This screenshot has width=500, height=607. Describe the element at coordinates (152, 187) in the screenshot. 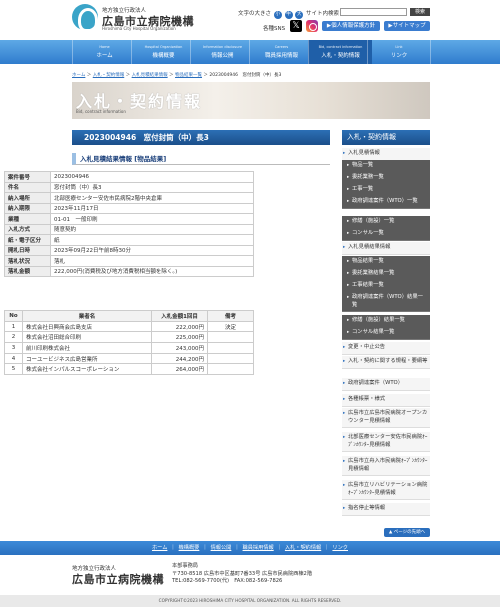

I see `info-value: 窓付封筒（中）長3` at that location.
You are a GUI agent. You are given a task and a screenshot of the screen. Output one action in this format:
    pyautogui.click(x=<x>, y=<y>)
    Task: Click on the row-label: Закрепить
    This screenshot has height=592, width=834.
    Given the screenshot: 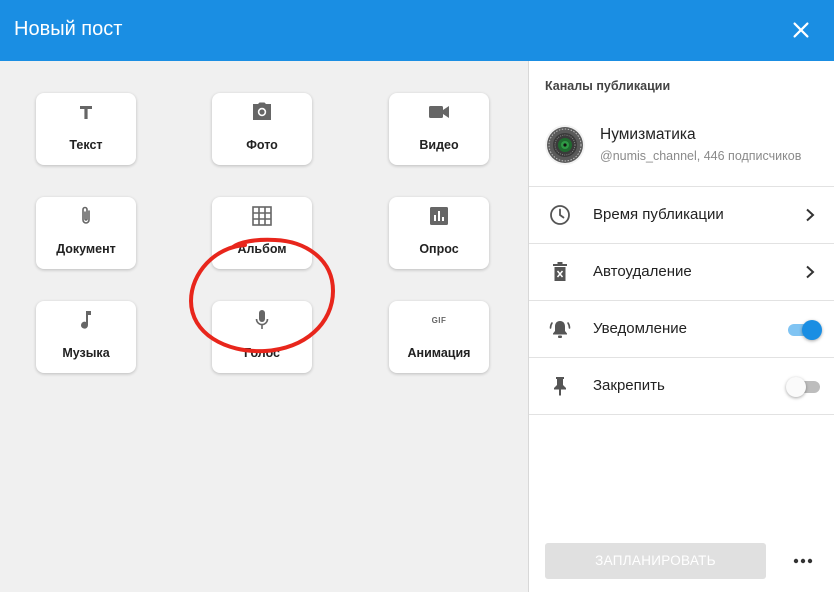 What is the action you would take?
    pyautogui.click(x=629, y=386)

==

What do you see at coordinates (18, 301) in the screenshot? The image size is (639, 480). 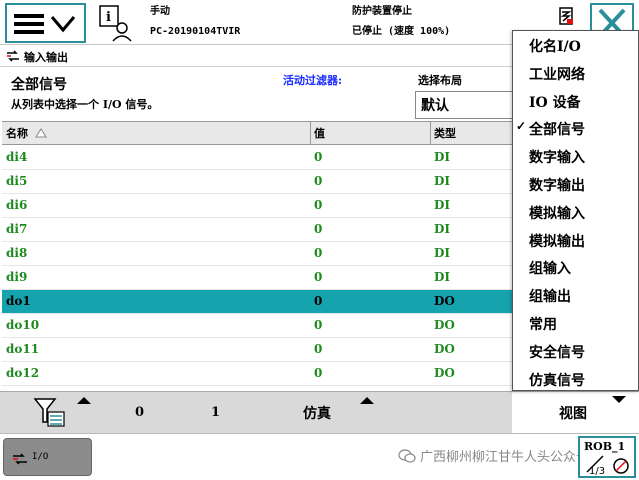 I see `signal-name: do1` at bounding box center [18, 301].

## Problem requirements:
Transcribe the rows starting at the line that contains "This screenshot has width=500, height=607." and ending at the line that contains "at that location.", both lines included, and omit the pictures from your transcription.

## Solution:
This screenshot has width=500, height=607. Describe the element at coordinates (152, 187) in the screenshot. 

I see `info-value: 窓付封筒（中）長3` at that location.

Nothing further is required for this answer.